Why starts the rotation vector of a body in the intermediate axis theorem to rotate in the same direction as the body? In this video, explaining the intermediate axis theorem (Dzhanibekov-effect) in a very nice way (around 7:52, from the perspective of the co-rotating frame where centrifugal are present) one can see (starting at 1:12) that the axis of rotation of the wingnut itself starts to rotate (on subsequent momentary cones with the top in the center of motion). 
I asked myself if this is always the case, for every object rotating around a principal axis with a moment of inertia that lies between the highest and lowest momenta of inertia (the intermediate axis). The axis of rotation will always start to rotate on a (continuously in width varying cone) cone because the axis of rotation can't be exactly aligned with the direction of motion (though this motion is not necessary for the effect to occur). No matter how small the angle between the two, the angle will grow in time.
Now, why should the rotation of the body's rotation vector on the continuously changing double cone (from small width to a plane to one with a small width again) have the same direction as the rotation of the body around its intermediate principal axis? 
Is the intuitive explanation I give in the answer plausible?
 A: Suppose we find ourselves in an inertial frame in which the body rotates and moves in a straight line. Its angular momentum vector lies on this straight line. But the smallest angle between them makes the axis of rotation start to rotate around the momentum vector. This means that both sides of the body every instant move on both sides (called nappes) of a double cone has with an apex that coincides with the CM of the body. The CM always lies on the straight line of moving.  
When the angular momentum starts to rotate around the body's momentum vector, the double cone is continuously varying (which is why I used the term "instant" in the previous alinea) in width: from small to maximum (when the body's rotation vector is perpendicular to the momentum vector, and the cone become a plane for an instant) going on to small again.
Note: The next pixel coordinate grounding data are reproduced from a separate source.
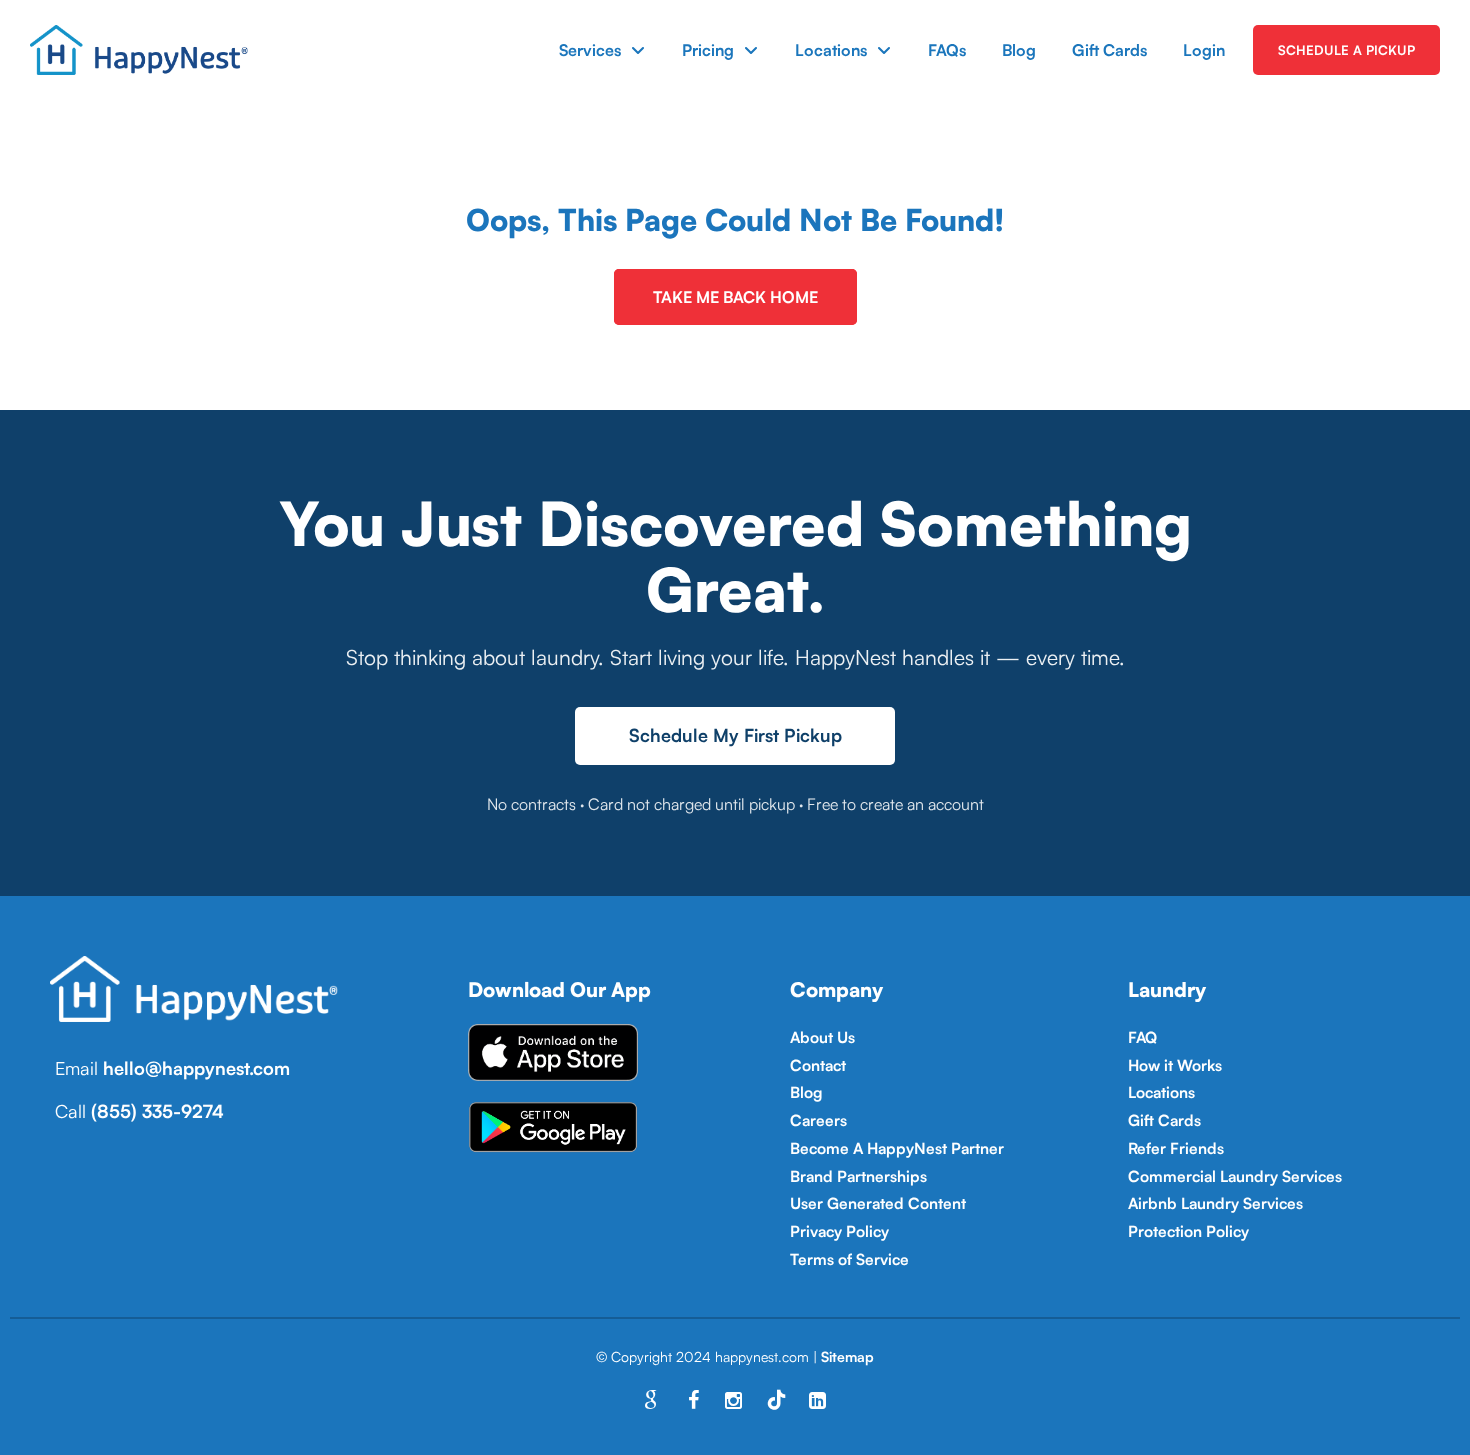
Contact (818, 1065)
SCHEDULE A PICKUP (1346, 50)
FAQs (947, 50)
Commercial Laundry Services (1235, 1176)
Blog (1019, 50)
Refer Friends (1176, 1148)
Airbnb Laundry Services (1215, 1203)
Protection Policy (1188, 1231)
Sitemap (847, 1356)
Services (590, 50)
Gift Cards (1109, 50)
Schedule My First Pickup (735, 735)
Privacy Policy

But why the body starts to rotate around the momentum vector in the same direction as the body's rotation vector?
Now if the instantaneous rotation of the body on the cone has the same direction as the rotation of the body around the intermediate axis, the body rotates around the momentum vector and centripetal forces are present on both sides of the body. While the centripetal force on one side of the body is accelerating the angular momentum (which can most easily be seen for thee wingnut) of the body around the intermediate axis the one on the other side is decelerating it. The one that decelerates the angular momentum though wins, so the angular momentum around the intermediate axis decreases in accordance with the increase in angular momentum due to the rotation on the cone.  
At a certain point (when the body's rotation vector instantaneously rotates in a plane associated with the double cone), the angular momentum around the intermediate axis is zero, after which the rotation around the cone makes the body rotate again around its intermediate axis, in the opposite as when it started (the associated rotation vector, and thus angular momentum has reversed). The rotation around the "flipped" double cone diminishes. So the angular momentum around the intermediate axis increases again (as already said, its direction is reversed, because when the body has flipped 180 degrees, the angular momentum is the same as at the start), while the angular momentum of the rotation on the cone decreases, going to zero after the full 180 degrees flip.    
The flipping of the body is caused by centripetal forces directed towards its CM. The flipping begins slowly, accelerates to a maximum when it has rotated 90 degrees, after which it's decelerated to 180 degrees.  
If the intermediate axis of rotation would start to rotate in the contrary direction, this would accelerate the rotation of the body around the intermediate axis, so the total angular momentum would increase, which can't be because it should be conserved (without external torques acting on the body, which is the case here).
I'm not sure if one can say that conservation of momentum is the cause. I mean, this doesn't explain the mechanism. But for sure, the mechanism implies the conservation of angular momentum.